AUL State Supreme Court Project

With Liberty and Justice for Some:

Massachusetts’ Supreme Court on Life and Death

 

Summary of the Massachusetts Supreme Court Whitepaper

 

For a PDF copy of the full Massachusetts Whitepaper, please click here

 

The Supreme Judicial Court of Massachusetts has been less than solicitous in its willingness to protect life at all stages. The Court’s power of judicial review comes from the Massachusetts Constitution, of which the Court is the ultimate authority.

 

Life Issues

 

Abortion

The Massachusetts Constitution recognizes a right to abortion. The Court has extended this right farther than Roe v. Wade in Moe v. Secretary of Administration and Finance, where it found a state constitutional right to government funding for “medically necessary” abortions for indigent women; and in Planned Parenthood League of Massachusetts v. Attorney General, where it held a Massachusetts statute requiring consent of both parents was unconstitutional even with a judicial bypass mechanism.
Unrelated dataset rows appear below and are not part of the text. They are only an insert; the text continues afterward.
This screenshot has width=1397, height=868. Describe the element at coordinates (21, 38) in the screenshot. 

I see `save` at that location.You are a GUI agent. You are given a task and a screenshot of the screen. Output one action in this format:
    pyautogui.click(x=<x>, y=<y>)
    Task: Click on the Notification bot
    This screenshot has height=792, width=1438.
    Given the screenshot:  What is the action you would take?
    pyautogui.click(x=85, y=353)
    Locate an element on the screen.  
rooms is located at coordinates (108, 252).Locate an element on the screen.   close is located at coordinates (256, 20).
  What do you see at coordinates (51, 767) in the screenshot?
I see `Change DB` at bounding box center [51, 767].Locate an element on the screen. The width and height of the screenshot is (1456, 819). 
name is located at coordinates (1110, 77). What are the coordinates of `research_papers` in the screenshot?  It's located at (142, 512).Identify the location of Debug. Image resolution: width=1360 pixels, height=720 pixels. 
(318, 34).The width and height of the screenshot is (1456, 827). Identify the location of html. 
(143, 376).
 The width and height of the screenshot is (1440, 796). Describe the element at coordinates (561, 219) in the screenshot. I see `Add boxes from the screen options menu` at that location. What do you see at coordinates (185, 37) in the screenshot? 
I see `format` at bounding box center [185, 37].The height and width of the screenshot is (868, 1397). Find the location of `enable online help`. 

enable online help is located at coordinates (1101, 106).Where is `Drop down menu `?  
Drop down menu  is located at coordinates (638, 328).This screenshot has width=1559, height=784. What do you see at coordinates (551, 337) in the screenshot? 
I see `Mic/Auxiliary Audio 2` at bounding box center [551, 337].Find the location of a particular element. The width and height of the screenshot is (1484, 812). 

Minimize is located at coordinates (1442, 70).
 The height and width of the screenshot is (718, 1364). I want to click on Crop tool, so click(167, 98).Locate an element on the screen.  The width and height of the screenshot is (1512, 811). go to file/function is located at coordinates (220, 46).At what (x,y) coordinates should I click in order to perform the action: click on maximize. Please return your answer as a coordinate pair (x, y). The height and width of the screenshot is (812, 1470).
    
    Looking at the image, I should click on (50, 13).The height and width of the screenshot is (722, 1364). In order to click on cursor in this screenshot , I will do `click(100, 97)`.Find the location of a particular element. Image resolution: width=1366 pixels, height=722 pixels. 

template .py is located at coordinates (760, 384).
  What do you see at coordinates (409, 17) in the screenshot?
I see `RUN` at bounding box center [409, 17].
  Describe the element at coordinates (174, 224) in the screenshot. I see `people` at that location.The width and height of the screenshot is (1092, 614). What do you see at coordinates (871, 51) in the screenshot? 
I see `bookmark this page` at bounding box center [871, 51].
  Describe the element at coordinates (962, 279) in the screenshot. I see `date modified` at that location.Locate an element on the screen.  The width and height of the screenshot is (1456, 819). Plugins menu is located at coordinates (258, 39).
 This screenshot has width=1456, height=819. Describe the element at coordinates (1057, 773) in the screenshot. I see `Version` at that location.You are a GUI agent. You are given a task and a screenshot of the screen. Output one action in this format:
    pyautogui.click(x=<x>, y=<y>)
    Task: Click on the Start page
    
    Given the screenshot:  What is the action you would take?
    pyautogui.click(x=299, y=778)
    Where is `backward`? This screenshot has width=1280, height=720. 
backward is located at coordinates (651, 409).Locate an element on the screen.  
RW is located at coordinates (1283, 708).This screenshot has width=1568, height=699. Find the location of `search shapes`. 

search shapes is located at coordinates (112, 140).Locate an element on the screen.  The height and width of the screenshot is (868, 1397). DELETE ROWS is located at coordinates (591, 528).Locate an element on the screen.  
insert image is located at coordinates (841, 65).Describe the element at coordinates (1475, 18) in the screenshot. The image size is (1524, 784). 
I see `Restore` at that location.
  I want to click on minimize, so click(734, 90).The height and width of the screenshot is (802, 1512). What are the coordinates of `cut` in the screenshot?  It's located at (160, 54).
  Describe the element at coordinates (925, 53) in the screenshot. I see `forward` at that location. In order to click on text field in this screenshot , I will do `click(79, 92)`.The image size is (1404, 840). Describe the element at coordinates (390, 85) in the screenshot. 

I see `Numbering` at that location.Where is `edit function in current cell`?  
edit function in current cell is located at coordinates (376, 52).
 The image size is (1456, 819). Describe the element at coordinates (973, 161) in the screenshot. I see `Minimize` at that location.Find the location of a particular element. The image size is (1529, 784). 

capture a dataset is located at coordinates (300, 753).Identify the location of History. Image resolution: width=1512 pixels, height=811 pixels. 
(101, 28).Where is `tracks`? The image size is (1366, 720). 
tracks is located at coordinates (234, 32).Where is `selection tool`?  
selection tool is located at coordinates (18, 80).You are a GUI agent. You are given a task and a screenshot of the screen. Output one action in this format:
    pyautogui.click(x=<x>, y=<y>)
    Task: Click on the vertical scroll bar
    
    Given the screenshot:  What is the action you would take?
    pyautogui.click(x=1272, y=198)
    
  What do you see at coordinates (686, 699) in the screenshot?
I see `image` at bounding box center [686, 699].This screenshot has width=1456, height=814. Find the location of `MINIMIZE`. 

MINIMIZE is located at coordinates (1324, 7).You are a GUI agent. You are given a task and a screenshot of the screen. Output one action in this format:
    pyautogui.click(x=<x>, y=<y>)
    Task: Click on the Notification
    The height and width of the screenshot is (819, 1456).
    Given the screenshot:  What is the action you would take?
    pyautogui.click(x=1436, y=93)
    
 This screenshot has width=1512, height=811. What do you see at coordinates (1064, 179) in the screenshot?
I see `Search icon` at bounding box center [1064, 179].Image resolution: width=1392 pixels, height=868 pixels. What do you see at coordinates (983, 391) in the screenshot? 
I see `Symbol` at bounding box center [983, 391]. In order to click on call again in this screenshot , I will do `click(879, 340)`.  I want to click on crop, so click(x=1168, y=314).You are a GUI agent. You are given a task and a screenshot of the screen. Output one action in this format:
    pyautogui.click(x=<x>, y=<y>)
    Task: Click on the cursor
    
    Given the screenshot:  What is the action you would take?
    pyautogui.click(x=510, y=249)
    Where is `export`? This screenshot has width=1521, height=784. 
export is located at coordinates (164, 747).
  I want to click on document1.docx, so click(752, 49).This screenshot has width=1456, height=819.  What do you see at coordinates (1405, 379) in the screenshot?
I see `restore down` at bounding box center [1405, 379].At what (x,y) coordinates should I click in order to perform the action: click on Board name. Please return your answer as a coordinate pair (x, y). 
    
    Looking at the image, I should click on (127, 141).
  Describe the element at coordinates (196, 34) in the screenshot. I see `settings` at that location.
The Court has not considered provisions regarding informed consent or a 24-hour waiting period since Planned Parenthood of Southeastern Pennsylvania v. Casey.

 

Protection of the Unborn from Criminal Violence

The Court in Remy v. MacDonald ruled that a viable fetus is a “person” within the meaning of a Massachusetts motor vehicle homicide statute and is thus protected against attack by a third party other than the mother, as she has no legal duty towards the fetus. In Mone v. Greyhound Lines, Inc, the Court made a similar ruling for tort recovery under the Massachusetts wrongful death act. While the Court extended recovery to a pre-viable fetus born alive who died within hours in Torigian v. Watertown News Co., it refused recovery in Thibert v. Milka for one that had not been born alive.

 

Assisted Suicide

In Superintendent of Belchertown State Sch. v. Saikewicz, the Court decided that the standard for determining substituted judgment must take into account the patient’s present and future incompetence. In Brophy v. New England Sinai Hospital, the Court ruled that the mere preponderance of evidence of substituted judgment was sufficient to allow the disconnecting of life support. With respect to refusing treatment, the Court in Norwood Hospital v. Munoz and Matter of Macauley recognized the right of competent adults to refuse life-sustaining blood transfusions for religious reasons but more extensively for personal autonomy.

 

Healthcare Rights of Conscience

Massachusetts law provides protection to health-care employees conscientiously opposed to abortion, but a more recent law has only a very limited religious freedom exemption for emergency health-care providers who oppose providing emergency contraception. The Court has not addressed the interaction of these statutes.

 

Cloning and Destructive Embryo Research

In A.Z. v. B.Z., the Court sided with the biological parent who wanted the destruction of a frozen embryo or “pre-embryo”, as the Court called it. The Court has not decided any cases in the area of human cloning or destructive embryo research.

 

 

Judicial Restraint

 

The Court has demonstrated a strong activist tendency as exemplified in Goodridge v. Dept. of Public Health, where it legalized same-sex marriage as a constitutional right by a 4-3 majority. In Planned Parenthood League of Massachusetts, the Court effectively rewrote a Massachusetts law requiring two parents to consent to require consent from only one parent.

 

 

The Court

 

The Massachusetts Supreme Judicial Court is composed of a chief justice and six associate justices. Members are appointed by the Governor with the consent of the Governor’s Council and serve until mandatory retirement at age 70. A judge is removed by a “bill of address,” by the Governor and Governor’s Council, with the concurrence of both houses of the legislature. The current chief justice was a board-member of an abortion clinic prior to her appointment. The Massachusetts Supreme Judicial Court White Paper contains a table of biographical information for each current member of the Court.*

 

* Since the publication of the White Paper, in September 2007, Governor Deval Patrick appointed Justice Margot Botsford to succeed the late Justice Sosman.